_Stored records_.
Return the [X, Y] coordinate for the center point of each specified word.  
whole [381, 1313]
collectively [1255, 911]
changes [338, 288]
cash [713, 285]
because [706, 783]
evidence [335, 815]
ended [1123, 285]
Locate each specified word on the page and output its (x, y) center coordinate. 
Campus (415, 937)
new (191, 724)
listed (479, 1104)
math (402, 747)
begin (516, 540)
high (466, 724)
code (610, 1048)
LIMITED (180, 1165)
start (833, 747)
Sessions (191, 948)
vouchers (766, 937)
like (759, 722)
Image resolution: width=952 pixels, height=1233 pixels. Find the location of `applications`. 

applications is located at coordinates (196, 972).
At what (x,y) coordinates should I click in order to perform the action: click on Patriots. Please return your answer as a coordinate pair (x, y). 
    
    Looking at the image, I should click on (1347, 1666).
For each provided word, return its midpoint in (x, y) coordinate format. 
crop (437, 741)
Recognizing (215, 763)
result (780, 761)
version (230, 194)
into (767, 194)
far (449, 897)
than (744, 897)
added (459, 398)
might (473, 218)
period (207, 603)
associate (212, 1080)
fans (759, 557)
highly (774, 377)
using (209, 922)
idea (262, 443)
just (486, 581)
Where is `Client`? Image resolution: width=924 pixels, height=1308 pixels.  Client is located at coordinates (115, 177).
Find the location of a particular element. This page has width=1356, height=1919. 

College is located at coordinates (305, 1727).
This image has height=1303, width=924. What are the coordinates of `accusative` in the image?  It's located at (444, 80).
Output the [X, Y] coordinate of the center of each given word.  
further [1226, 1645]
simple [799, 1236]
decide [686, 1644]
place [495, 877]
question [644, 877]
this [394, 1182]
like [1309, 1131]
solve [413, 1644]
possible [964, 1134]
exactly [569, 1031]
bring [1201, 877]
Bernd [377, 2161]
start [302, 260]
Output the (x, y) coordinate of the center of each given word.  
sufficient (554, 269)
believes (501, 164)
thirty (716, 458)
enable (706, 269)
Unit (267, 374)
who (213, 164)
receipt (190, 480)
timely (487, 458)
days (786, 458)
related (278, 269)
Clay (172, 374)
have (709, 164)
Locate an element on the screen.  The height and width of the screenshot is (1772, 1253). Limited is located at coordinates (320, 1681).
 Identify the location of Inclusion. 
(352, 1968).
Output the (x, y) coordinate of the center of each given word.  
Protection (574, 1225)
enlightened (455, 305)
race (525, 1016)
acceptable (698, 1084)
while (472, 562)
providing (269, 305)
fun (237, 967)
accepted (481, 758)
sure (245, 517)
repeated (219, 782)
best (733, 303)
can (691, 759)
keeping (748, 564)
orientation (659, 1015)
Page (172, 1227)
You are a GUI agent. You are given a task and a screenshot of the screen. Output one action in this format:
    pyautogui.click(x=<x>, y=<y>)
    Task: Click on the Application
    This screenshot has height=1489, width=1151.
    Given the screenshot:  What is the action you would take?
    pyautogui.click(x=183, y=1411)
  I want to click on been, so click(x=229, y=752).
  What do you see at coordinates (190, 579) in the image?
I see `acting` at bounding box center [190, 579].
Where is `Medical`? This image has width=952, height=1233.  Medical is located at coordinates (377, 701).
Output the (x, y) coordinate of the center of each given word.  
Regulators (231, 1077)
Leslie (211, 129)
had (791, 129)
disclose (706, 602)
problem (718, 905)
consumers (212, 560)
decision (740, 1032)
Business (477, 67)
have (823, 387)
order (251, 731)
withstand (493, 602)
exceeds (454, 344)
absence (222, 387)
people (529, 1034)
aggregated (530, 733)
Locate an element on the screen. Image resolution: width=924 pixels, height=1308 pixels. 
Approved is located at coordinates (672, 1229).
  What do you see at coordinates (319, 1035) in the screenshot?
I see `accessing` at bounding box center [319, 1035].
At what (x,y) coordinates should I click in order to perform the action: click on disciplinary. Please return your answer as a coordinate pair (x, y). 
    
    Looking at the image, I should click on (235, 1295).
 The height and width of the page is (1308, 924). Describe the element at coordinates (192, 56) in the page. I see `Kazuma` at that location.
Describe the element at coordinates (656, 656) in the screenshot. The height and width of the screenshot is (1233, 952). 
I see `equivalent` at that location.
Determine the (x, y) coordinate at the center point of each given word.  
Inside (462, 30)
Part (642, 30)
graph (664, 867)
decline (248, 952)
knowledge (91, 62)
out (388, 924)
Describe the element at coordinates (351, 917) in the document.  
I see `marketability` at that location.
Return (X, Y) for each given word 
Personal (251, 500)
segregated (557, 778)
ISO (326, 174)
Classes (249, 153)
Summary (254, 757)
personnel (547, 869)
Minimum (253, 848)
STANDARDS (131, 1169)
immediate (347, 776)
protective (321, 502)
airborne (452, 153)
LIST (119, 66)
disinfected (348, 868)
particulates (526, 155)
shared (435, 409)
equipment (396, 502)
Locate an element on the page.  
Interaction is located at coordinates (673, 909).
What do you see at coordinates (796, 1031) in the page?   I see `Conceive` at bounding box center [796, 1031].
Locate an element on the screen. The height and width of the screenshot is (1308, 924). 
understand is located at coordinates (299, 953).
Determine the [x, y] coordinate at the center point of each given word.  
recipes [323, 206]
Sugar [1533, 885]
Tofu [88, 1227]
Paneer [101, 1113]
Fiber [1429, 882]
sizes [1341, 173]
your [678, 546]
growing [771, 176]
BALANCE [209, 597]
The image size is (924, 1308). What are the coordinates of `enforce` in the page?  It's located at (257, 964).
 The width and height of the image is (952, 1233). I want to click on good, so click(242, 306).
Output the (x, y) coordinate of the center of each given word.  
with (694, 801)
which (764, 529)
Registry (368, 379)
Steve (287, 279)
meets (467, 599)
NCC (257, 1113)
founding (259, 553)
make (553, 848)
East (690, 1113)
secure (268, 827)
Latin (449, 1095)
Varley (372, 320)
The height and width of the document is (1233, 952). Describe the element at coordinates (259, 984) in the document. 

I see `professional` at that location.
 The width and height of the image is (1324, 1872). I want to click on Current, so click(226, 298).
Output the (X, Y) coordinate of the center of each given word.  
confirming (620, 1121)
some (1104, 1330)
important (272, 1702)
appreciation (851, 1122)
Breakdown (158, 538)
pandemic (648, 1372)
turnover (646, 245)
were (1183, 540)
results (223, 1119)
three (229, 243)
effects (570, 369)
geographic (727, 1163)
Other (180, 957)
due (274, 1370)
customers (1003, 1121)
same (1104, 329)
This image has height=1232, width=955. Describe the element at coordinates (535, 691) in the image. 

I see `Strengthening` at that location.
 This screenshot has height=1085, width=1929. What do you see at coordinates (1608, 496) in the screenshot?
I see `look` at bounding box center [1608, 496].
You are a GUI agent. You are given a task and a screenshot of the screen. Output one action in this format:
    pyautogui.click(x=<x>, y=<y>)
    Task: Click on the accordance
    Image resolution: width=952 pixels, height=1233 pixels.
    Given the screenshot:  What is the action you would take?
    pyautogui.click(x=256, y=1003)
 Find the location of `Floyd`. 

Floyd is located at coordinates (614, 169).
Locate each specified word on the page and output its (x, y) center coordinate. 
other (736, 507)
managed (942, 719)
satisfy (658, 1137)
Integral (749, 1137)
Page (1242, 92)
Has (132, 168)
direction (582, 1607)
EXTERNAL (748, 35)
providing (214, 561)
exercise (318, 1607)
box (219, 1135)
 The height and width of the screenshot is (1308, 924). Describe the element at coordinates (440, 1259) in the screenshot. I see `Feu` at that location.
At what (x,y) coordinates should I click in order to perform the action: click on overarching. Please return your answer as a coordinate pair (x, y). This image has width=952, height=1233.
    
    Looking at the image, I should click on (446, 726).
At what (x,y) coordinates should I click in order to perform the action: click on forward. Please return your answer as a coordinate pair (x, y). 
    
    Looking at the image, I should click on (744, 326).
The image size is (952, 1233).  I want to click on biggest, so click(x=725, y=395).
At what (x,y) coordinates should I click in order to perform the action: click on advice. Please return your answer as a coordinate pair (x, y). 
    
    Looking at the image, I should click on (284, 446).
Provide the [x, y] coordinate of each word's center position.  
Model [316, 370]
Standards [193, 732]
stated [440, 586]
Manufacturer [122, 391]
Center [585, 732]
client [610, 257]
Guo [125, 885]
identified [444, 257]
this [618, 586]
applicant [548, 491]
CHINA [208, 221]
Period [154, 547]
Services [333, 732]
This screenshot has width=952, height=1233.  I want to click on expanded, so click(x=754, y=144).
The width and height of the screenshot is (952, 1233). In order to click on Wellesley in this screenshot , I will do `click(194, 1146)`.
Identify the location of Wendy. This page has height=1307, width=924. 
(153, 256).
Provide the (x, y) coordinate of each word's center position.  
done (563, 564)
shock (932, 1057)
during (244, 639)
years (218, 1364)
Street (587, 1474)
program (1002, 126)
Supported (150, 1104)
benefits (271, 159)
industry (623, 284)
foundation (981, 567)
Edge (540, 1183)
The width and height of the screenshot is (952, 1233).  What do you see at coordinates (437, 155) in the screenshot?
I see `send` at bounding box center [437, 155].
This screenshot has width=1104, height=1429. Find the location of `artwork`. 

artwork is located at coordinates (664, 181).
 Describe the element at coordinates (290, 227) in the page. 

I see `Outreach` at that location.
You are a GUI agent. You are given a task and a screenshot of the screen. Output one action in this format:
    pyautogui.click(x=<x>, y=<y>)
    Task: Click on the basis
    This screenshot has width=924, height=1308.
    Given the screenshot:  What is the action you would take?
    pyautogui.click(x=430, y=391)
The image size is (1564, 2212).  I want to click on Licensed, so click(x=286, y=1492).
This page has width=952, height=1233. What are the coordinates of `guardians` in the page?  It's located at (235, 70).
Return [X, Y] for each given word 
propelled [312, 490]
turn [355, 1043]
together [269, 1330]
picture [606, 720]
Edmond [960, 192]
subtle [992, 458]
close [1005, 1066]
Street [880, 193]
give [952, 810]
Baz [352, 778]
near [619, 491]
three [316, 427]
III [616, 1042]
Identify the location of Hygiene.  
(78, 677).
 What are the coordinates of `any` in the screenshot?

_Task description_.
Copy the lines above word for word, beginning with the line that contains "The height and width of the document" and ending after the line that contains "Floyd is located at coordinates (614, 169).".

_Solution for this problem_.
The height and width of the document is (1233, 952). Describe the element at coordinates (259, 984) in the document. 

I see `professional` at that location.
 The width and height of the image is (1324, 1872). I want to click on Current, so click(226, 298).
Output the (X, Y) coordinate of the center of each given word.  
confirming (620, 1121)
some (1104, 1330)
important (272, 1702)
appreciation (851, 1122)
Breakdown (158, 538)
pandemic (648, 1372)
turnover (646, 245)
were (1183, 540)
results (223, 1119)
three (229, 243)
effects (570, 369)
geographic (727, 1163)
Other (180, 957)
due (274, 1370)
customers (1003, 1121)
same (1104, 329)
This image has height=1232, width=955. Describe the element at coordinates (535, 691) in the image. 

I see `Strengthening` at that location.
 This screenshot has height=1085, width=1929. What do you see at coordinates (1608, 496) in the screenshot?
I see `look` at bounding box center [1608, 496].
You are a GUI agent. You are given a task and a screenshot of the screen. Output one action in this format:
    pyautogui.click(x=<x>, y=<y>)
    Task: Click on the accordance
    Image resolution: width=952 pixels, height=1233 pixels.
    Given the screenshot:  What is the action you would take?
    pyautogui.click(x=256, y=1003)
 Find the location of `Floyd`. 

Floyd is located at coordinates (614, 169).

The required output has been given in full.